• **Description of the task**
Count the lines in the entries below that contain the string "green". Reply with the number alone.

[Word and element location entries]
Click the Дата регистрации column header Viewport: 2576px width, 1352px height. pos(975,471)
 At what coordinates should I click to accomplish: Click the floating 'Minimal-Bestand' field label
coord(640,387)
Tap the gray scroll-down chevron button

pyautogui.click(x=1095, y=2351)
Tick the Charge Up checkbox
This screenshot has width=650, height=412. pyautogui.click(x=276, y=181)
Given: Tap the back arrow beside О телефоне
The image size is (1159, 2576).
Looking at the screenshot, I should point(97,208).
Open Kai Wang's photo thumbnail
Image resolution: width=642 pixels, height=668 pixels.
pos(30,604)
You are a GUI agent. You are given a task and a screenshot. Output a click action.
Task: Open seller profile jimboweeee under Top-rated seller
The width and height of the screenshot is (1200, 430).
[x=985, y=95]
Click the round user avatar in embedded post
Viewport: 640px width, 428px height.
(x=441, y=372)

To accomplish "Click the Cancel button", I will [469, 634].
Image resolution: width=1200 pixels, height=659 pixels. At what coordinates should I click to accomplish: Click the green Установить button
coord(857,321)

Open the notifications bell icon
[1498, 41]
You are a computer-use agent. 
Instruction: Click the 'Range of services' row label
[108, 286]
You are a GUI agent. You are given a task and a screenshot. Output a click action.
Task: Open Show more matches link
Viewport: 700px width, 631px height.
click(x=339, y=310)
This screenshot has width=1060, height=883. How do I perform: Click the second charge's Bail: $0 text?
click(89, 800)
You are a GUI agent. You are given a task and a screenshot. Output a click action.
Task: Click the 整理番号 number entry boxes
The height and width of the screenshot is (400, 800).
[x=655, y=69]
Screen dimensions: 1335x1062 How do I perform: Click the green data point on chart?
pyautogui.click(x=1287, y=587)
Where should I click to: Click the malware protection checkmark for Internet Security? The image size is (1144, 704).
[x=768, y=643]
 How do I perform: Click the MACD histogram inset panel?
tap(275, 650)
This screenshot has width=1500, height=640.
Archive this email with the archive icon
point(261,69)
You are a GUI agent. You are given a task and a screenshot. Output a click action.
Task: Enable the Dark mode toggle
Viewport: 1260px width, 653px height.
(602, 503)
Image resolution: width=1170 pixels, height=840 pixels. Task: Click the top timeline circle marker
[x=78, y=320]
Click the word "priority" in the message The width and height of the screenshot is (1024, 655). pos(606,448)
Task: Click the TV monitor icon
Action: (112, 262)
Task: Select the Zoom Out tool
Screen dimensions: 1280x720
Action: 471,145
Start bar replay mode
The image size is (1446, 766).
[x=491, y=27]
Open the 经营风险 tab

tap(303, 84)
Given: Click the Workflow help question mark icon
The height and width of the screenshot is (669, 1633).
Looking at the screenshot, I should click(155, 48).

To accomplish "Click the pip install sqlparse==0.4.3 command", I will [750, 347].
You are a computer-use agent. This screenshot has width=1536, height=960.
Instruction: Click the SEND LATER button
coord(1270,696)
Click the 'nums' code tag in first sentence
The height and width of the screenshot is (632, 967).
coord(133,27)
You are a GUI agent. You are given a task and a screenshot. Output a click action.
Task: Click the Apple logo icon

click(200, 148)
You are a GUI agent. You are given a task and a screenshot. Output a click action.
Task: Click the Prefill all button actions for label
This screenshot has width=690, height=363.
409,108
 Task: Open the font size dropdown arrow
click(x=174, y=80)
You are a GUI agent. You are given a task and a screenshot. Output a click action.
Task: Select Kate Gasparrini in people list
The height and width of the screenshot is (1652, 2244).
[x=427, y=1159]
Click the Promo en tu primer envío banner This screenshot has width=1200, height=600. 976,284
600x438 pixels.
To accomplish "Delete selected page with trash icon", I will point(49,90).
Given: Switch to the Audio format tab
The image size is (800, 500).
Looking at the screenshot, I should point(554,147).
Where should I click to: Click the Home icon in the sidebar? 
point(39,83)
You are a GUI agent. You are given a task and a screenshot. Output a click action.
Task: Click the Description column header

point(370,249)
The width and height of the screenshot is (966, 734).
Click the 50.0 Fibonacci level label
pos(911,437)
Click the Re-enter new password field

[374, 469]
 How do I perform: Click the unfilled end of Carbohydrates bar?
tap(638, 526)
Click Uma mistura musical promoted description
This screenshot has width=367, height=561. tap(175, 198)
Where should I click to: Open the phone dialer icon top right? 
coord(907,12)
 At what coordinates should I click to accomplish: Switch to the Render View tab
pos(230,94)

• **Exercise solution**
2